Background
The interpretation of the results of prior studies on the association of hospital teaching status with surgical outcomes is limited by selection bias. We investigated whether undergoing surgical operations in teaching hospitals is associated with improved outcomes.
Methods
We performed a cohort study of all patients undergoing spine and cranial operations who were registered in the New York Statewide Planning and Research Cooperative System (SPARCS) database from 2009-2013. We examined the association of teaching status (defined as academic affiliation for the primary analysis) with inpatient case-fatality, discharge to a facility, and length of stay (LOS). An instrumental variable analysis was used to control for unmeasured confounding and simulate the effect of a randomized trial.
Results
During the study period, 186,483 patients underwent surgical operations that met the inclusion criteria. Instrumental variable analysis demonstrated that hospitalization in teaching hospitals was associated with higher rates of case-fatality (Adjusted difference, 25%; 95% CI, 4% to 46%), discharge to a facility (Adjusted difference, 5.7%; 95% CI, 4.5% to 7.0%), and longer LOS (Adjusted difference, 31.4%; 95% CI, 16.0% to 46.1%) in comparison to non-teaching hospitals. The same associations were present in propensity score adjusted mixed effects models.

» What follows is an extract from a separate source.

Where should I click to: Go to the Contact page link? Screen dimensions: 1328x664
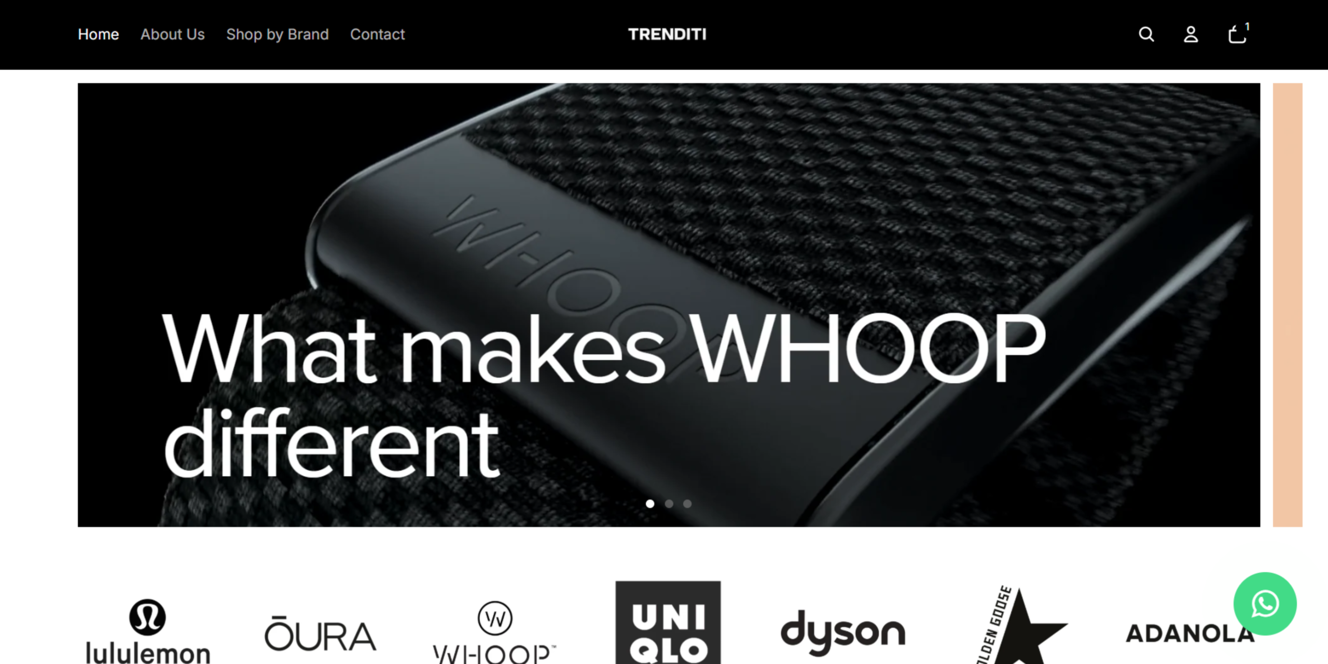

These persisted in pre-specified subgroups stratified on particular operations and for different definitions of teaching hospitals.
Conclusions
Using a comprehensive all-payer cohort of surgical patients in New York State we identified an association of treatment in teaching hospitals with increased case-fatality, rate of discharge to rehabilitation and longer LOS. Further research into the factors contributing to superior outcomes in non-teaching institutions is warranted.